For the first time that I can remember in a feature film, we see some new indigenous financial realities. There is obviously an unofficial hierarchy which watches the watchers, run by Chief Samson Ochoyo (Leonard George) and his son Clifford (Curtis Ahenakew). Vigilantism has never looked so innocent or cute on film.
David Keith, the third lead actor after Spader and Stefanson, is suitably menacing as the possessive and bigoted Deputy Sheriff, Ray DeCarlo. His BGA level is so high and tiresome that you feel not just relieved but actually happy when he is shot through the foot.
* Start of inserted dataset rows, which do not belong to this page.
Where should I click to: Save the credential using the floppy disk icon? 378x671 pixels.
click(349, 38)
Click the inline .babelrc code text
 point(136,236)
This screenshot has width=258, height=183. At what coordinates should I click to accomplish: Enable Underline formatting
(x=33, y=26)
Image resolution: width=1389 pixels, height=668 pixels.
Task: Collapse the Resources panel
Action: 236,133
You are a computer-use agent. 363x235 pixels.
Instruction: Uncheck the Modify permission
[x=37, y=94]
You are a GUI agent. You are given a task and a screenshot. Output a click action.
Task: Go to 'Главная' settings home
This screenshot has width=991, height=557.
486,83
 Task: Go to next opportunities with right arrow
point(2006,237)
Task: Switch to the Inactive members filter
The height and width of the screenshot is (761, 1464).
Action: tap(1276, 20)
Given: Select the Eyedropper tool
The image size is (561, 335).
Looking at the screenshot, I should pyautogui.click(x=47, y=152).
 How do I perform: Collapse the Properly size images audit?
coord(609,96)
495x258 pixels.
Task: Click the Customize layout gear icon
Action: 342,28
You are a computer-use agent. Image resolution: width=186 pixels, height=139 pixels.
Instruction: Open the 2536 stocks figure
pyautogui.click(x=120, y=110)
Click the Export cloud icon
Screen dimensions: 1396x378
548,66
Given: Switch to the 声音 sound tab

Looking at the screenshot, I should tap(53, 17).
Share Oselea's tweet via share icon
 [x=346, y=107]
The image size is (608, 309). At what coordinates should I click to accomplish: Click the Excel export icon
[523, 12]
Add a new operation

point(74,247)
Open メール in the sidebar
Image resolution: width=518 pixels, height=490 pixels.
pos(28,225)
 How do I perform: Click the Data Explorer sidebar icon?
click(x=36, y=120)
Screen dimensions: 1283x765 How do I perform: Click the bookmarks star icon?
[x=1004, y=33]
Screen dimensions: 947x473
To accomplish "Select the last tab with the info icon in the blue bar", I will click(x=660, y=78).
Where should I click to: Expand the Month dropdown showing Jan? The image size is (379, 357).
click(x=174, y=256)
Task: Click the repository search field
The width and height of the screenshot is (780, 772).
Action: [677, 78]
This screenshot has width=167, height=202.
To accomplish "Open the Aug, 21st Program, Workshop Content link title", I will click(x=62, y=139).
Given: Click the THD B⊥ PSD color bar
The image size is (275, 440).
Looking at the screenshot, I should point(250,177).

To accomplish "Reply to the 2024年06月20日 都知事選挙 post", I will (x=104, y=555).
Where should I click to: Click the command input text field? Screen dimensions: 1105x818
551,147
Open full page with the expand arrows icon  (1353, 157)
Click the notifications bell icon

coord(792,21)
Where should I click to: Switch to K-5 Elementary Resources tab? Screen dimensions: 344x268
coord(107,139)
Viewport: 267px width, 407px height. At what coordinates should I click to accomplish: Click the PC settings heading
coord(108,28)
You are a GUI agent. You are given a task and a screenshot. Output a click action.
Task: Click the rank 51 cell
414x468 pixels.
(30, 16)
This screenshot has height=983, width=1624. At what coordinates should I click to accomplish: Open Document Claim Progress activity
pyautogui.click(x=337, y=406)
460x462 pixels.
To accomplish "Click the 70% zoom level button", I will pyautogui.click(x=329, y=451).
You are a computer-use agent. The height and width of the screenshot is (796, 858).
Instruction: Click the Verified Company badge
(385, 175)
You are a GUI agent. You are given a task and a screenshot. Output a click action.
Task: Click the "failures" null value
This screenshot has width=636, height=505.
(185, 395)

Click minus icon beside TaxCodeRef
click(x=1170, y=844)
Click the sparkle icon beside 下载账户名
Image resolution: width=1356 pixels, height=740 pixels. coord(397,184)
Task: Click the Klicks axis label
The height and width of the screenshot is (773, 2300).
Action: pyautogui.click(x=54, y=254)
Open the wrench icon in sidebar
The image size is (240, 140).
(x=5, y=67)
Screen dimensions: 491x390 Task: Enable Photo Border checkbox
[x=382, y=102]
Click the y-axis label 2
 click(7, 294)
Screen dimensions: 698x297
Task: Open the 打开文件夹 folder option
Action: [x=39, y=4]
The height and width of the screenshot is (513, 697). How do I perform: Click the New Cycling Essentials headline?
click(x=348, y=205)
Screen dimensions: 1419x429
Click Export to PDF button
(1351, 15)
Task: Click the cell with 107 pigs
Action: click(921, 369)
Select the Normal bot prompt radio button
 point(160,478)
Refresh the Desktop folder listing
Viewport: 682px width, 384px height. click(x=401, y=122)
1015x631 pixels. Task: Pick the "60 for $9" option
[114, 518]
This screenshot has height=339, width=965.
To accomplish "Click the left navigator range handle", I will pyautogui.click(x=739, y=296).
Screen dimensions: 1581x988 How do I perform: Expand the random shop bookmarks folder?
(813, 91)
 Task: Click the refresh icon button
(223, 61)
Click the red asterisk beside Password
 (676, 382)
Since we have such a complete lack of interest in the three reputed leads, I am forced to wonder might the movie have not done better had it been conceived as a buddy movie (Spader and Livingston) instead of a ridiculous romance thriller that doesn't thrill. But I strongly suspect the fault is in the editing, because too much logic was also thrown out with the bathwater - how on earth did Kendall twig about the autoteller? Some crucial piece of logical continuity must have been cut. Either the editor pared back too far, or there never was enough actual story. Instead of some real background information about Parker's past, we got drug bust scenes that were doubled up and used as padding for the sake of "more excitement". In this case it's definitely a bad sign when the moviemaker feels the need to append "The End" to his film. Given that this movie is so very reminiscent of Fargo (1996), with similar production values and a similarly quirky but never to be underestimated cop, it's disappointing that The Stick Up only had a cinema release in London. Frances McDormand won an Oscar for essentially the same role as Kendall's here.
Rowdy Herrington gave us just too much disbelief to suspend, but Rick Kendall he can bring back anytime.